Drei Krisen in weniger als zwanzig Jahren erschütterten die Grundfesten des Schweizer Finanzsystems. Drei Lehren, die man daraus ziehen kann. Der Finanzplatz dürfe sich aber nicht in vollkommener Sicherheit wähnen, warnt der frühere Bankier Rudi Bogni.


Dieser Beitrag von Rudi Bogni erscheint in der neuen Rubrik finews.first. Darin nehmen renommierte Autorinnen und Autoren wöchentlich Stellung zu Wirtschafts- und Finanzthemen. Dabei äussern sie ihre eigene Meinung. Die Texte erscheinen auf Deutsch und Englisch. finews.first erscheint in Zusammenarbeit mit der Genfer Bank Pictet & Cie. Die Auswahl und Verantwortung der Beiträge liegt jedoch ausschliesslich bei den Herausgebern von finews.ch. 


Eine ganz unabhängige Sicht kann ich hier nicht anbieten. Denn mindestens zehn Jahre lang war ich selber ein «Insider». Ich stiess 1990 zum Schweizerischen Bankverein (SBV), wo ich die Leitung der damals defizitären Geschäftsstelle in London übernahm. Das waren in der Tat spannende Zeiten: Der SBV übernahm in rascher Kadenz den Derivate-Spezialisten O’Connor sowie den Vermögensverwalter Brinson, beide in Chicago domiziliert, sowie die geschichtsträchtige Merchant-Bank S.G. Warburg in London. Im Jahr 1997 wechselte ich dann in die Schweiz, wo ich die Private-Banking-Division des SBV und später diejenige der fusionierten UBS verantwortete.

Ich erinnere mich noch gut daran, wie ich damals in einem Interview betonte, dass es wichtig für das Swiss Banking sei, seine weltweit führende Position zu verteidigen, indem man das Fachwissen der Kundenberater rasch ausbaue und es mit den Tugenden und Werten dieses Geschäfts kopple. Ich unterstrich auch die Bedeutung lokaler Buchungszentren in den wichtigsten Märkten, um der Klientel steuerkonforme Anlageprodukte anzubieten.

«Ich bin von den Prinzipien des Bankgeheimnisses noch immer überzeugt»

Meine Äusserungen kamen insgesamt nicht gut. Zu sehr war man damals noch auf das traditionelle Schweizer Bankgeheimnis ausgerichtet. Dessen ungeachtet entschloss ich mich, meinen Weg zu gehen, und rückblickend bin ich heute vor allem auf zwei Dinge stolz, die ich seinerzeit initiiert habe: Nämlich ein Management-Training-Programm für Vermögensverwalter sowie – nicht zuletzt dank der Unterstützung des damaligen UBS-Präsidenten Marcel Ospel – die Gründung der Optimus Foundation.

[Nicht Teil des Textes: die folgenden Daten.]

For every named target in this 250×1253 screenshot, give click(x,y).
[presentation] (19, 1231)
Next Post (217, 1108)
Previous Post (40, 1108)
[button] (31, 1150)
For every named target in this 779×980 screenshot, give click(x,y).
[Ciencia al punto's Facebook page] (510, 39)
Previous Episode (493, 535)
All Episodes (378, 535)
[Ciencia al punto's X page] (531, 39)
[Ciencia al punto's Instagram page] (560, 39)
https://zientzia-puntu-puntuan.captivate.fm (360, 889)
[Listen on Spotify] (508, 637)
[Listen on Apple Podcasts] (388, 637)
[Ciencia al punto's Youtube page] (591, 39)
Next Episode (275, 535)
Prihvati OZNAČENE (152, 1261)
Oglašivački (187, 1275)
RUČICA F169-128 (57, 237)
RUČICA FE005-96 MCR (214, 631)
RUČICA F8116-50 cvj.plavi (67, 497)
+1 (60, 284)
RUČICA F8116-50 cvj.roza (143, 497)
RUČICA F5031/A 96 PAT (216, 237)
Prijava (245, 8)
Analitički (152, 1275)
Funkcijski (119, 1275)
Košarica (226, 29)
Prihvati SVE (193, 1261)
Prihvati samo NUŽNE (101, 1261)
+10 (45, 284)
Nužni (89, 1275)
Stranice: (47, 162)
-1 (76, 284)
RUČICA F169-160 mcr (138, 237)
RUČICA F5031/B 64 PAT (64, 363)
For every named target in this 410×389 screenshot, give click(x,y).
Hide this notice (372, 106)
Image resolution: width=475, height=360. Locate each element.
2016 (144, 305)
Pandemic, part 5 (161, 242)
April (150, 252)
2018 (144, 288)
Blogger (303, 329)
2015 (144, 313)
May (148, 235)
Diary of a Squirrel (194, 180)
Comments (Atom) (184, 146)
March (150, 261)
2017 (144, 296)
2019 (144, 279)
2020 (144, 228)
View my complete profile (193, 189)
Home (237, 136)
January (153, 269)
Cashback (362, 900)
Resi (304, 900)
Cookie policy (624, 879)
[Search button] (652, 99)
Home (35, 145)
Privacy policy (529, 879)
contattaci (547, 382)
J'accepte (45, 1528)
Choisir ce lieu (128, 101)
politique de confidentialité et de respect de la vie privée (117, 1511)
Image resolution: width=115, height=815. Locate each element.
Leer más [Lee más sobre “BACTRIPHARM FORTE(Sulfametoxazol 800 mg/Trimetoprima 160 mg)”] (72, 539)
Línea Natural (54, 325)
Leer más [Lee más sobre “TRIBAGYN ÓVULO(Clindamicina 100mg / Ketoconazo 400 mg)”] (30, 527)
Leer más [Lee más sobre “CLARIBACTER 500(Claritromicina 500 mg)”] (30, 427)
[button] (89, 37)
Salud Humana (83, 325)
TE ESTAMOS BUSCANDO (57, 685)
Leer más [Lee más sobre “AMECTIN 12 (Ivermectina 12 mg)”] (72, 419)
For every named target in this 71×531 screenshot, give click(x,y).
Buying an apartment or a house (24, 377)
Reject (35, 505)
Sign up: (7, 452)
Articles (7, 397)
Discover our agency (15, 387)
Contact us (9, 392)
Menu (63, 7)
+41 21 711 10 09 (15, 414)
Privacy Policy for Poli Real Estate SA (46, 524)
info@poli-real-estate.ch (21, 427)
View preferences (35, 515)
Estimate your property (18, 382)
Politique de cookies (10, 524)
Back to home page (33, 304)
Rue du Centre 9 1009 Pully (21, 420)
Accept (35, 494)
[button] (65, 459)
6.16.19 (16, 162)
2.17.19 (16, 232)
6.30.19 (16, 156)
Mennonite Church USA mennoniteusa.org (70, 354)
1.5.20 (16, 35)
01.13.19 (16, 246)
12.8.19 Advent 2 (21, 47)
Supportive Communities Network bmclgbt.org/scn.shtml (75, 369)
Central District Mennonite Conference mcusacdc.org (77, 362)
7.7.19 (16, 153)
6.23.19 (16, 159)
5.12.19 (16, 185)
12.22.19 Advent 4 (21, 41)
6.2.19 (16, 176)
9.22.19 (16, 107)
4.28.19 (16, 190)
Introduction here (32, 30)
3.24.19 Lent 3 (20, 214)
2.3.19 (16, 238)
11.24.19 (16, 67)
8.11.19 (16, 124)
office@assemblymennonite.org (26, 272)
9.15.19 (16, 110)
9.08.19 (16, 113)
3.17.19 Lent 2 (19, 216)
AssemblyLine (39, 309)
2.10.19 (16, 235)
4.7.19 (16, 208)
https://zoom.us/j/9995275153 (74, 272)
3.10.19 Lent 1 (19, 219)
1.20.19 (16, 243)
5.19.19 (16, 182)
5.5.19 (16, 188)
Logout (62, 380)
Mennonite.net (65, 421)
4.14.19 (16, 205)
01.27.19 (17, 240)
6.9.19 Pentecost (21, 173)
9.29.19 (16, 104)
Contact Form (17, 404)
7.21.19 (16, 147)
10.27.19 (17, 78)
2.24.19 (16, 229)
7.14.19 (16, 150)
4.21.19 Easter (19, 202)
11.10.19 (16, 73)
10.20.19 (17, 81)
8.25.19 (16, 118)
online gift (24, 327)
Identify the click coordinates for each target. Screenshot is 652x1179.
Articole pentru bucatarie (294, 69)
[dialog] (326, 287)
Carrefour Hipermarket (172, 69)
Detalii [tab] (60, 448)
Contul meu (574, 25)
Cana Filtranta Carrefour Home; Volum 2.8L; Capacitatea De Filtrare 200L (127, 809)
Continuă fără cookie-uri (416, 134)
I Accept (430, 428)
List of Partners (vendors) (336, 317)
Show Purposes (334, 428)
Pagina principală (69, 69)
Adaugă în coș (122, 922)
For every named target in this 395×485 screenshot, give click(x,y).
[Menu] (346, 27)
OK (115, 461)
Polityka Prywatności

Trotz meiner durchaus pragmatischen Annahme, dass die Tage des Schweizer Bankgeheimnisses gezählt seien, war ich von dessen fundamentalen Prinzipien stets überzeugt. Vor diesem Hintergrund gehe ich auch heute noch davon aus, dass der angebliche Kampf gegen die Steuerhinterziehung höchstens zweitrangig der Grund für die internationalen Angriffe auf das Schweizer Bankgeheimnis darstellt. Die primäre und historische Motivation war stets, die Kontrolle über die Bürgerinnen und Bürger eines Landes zu erlangen.

«Waren Steuern im Dritten Reich etwa moralisch begründet?»

Um allfällige Missverständnisse aus dem Weg zu räumen: Ich halte daran fest, dass Bürgerinnen und Bürger eines Landes ehrlich ihre Steuern bezahlen sollen, als Teil des jeweiligen Gesellschaftsvertrags. Allerdings widerspreche ich vehement jenen Politikern, die behaupten, Steuern zu zahlen sei eine universelle moralische Verpflichtung. Waren Steuern im Dritten Reich etwa moralisch begründet? Ich belasse es bei der Frage.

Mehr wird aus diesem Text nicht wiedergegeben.